Las memorias de los cuatro meses que antecedieron a la ruptura total de Cabrera Infante con el régimen cubano
Por Ernesto Santana Zaldívar
LA
HABANA, Cuba. – Hace cincuenta años, en el verano de 1965, ocurrió uno
de los períodos más difíciles y extraños de la vida de Guillermo Cabrera
Infante: los cuatro meses que pasó en La Habana, atrapado en una
situación kafkiana y realmente peligrosa, luego de que, habiendo venido
al entierro de su madre, se le prohíbe regresar a Bruselas, donde
trabajaba como diplomático.
Ya había tenido esa frecuente pesadilla de muchos cubanos que viven
en el extranjero, que entraba a Cuba y luego, por alguna razón, no podía
volver a salir; pero durante tan inolvidable verano tal pesadilla se
convirtió en su vida real.
Mapa dibujado por un espía, el tercero de los libros que
aparece tras la muerte del autor, narra precisamente esa pesadilla, tras
la cual vino su completa ruptura con la dictadura castrista, a pesar
del precio que le hizo pagar gran parte de la izquierda internacional.
Este libro, que afortunadamente ya ha comenzado a circular de mano en
mano y con prisa, como toda obra de Cabrera Infante (Gibara,
1929-Londres, 2005), es un borrador poco trabajado, la versión inicial
de un libro al que el escritor se refería en ocasiones con el título de Ítaca vuelta a visitar.

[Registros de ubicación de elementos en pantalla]
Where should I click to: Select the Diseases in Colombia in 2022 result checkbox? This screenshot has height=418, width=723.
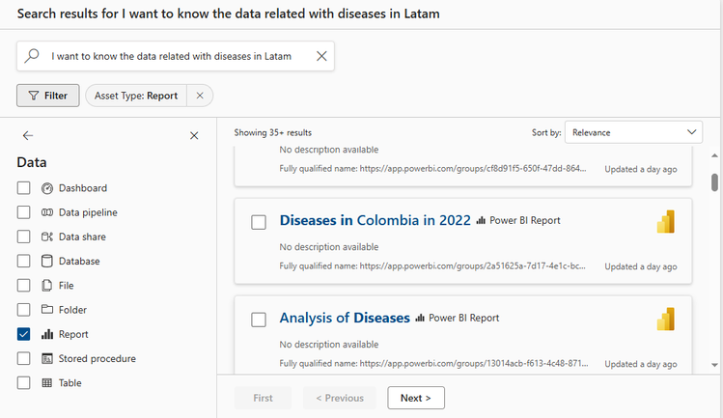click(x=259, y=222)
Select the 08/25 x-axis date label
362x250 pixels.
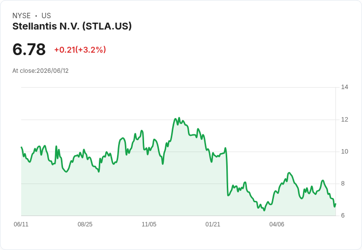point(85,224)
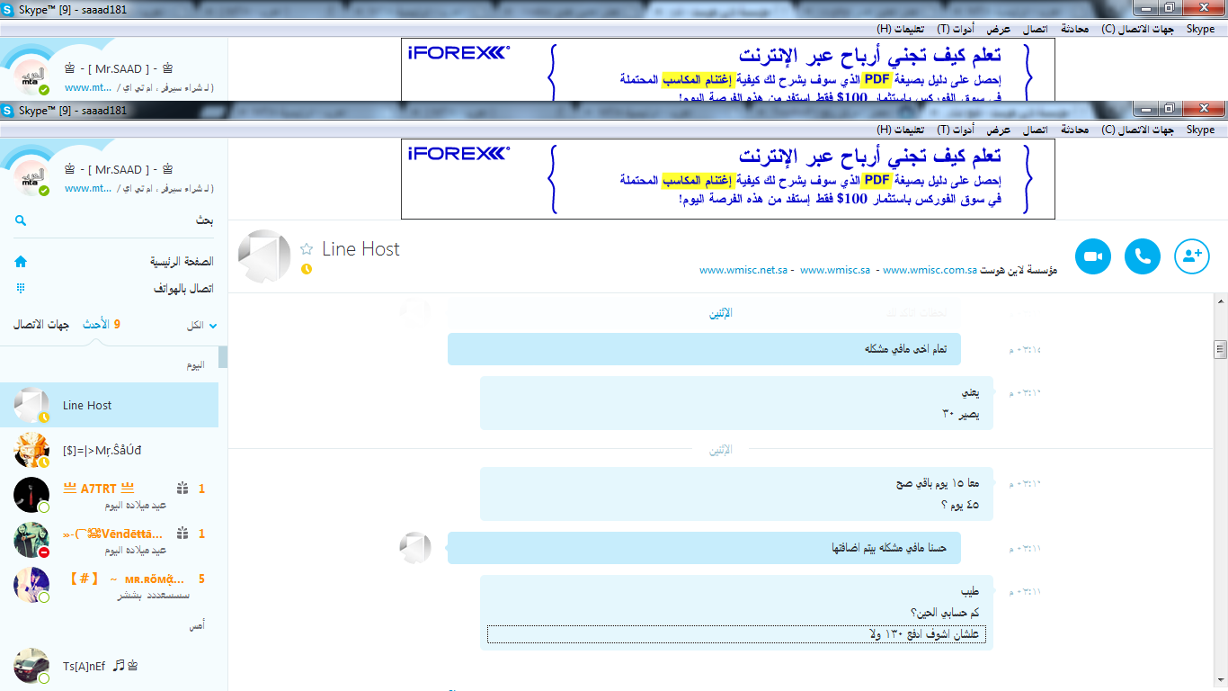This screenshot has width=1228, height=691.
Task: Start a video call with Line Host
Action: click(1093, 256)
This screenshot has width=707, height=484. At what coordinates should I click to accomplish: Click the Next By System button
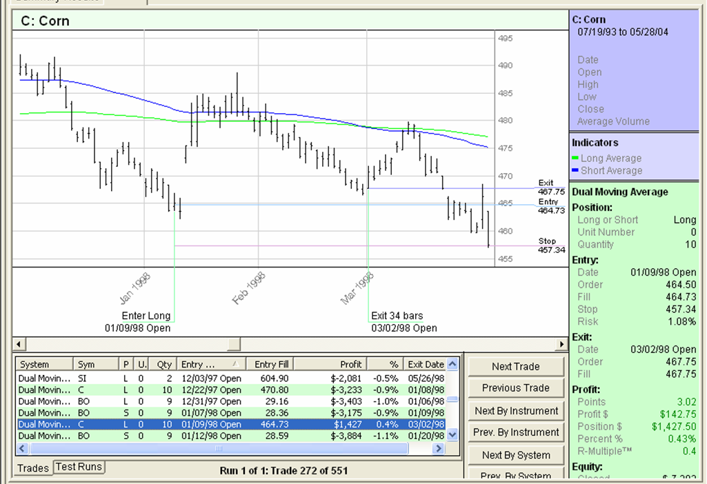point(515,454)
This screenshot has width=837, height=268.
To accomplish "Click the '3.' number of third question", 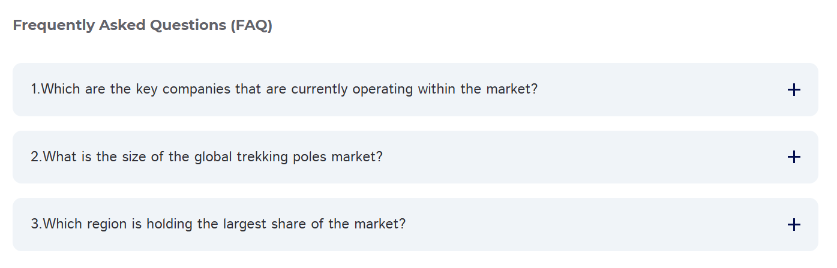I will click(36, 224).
--
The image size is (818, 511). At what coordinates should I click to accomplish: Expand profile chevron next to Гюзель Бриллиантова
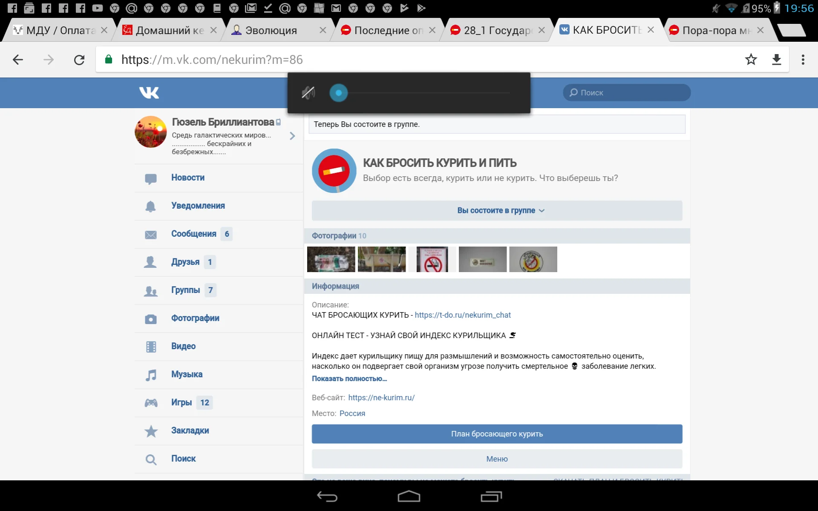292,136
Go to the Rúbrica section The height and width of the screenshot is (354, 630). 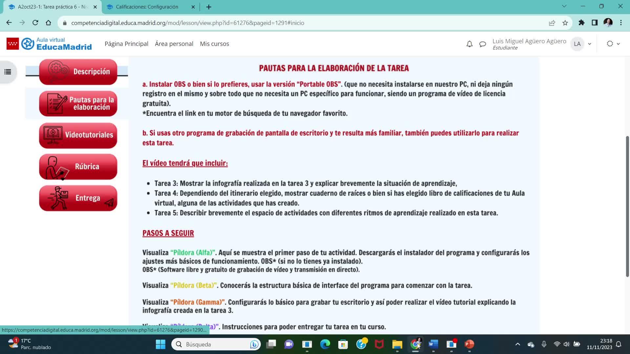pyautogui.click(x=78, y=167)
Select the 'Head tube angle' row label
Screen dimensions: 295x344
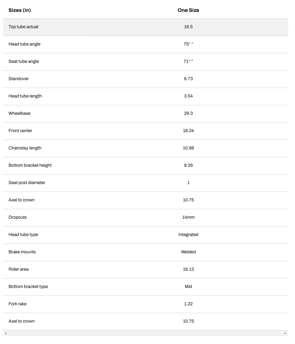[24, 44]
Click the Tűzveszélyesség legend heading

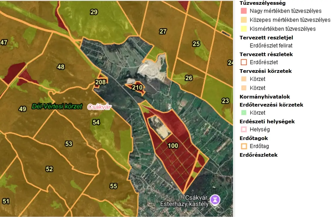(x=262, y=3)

Tareas por realizar ::
**1)** ¿Puedes mostrar cada línea de los registros que contenga la palabra "coordinates"?
**2)** ¿Cómo seguiría el texto sobre el verano de 1965 de Cabrera Infante en La Habana? Escribe la parte siguiente a partir de su última oración.
El texto y los registros no guardan ninguna relación entre sí.

Resultados por tarea ::
**1)**
This screenshot has width=707, height=484. At what coordinates should I click to accomplish: Click the Next By System button
The image size is (818, 511). At what coordinates should I click to accomplish: Expand profile chevron next to Гюзель Бриллиантова

**2)**
En la contraportada el libro es descrito como “a un tiempo la crónica
amarga de una decepción y la cartografía íntima de una despedida, un
fragmento de autobiografía novelada, un exorcismo de memoria de un
pasado al que el autor nunca más quiso regresar”.
Limpiar el país
Mapa dibujado por un espía es también un testimonio de cómo
comenzó el interminable rosario de prohibiciones que hemos vivido por
tantos años en todos los ámbitos de la sociedad, desde la economía hasta
las creencias religiosas, pasando por la cultura y la familia. Ningún
aspecto de la vida diaria resultó ajeno a la voluntad de control de
Fidel Castro en su campaña de conquista de la mente de los cubanos.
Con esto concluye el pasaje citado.